The data —
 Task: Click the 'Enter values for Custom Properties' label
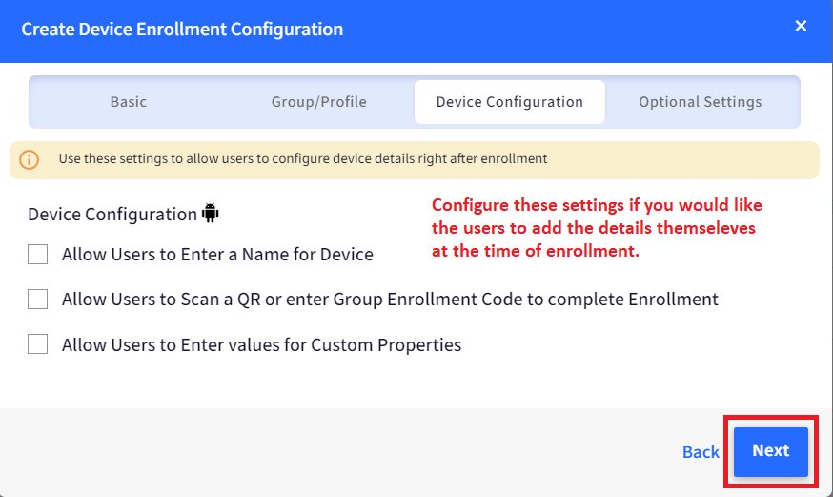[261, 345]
...
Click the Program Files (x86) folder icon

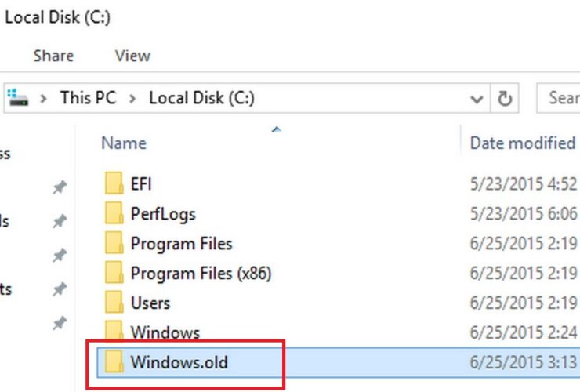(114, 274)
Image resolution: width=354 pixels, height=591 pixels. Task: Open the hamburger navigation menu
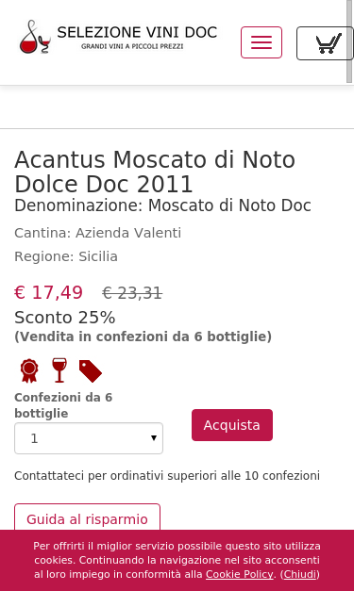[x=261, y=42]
==
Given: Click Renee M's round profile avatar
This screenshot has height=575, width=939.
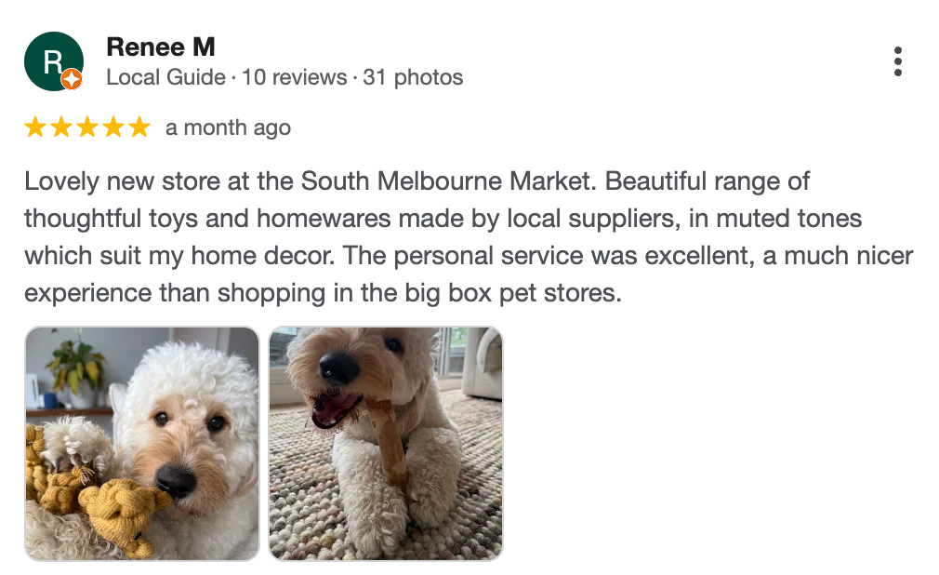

Assignment —
Search the listing above for the lines with "Given: Click Renee M's round profile avatar" and "This screenshot has height=575, width=939.", then output those lines and all lines between them exactly.

Written reply —
Given: Click Renee M's round profile avatar
This screenshot has height=575, width=939.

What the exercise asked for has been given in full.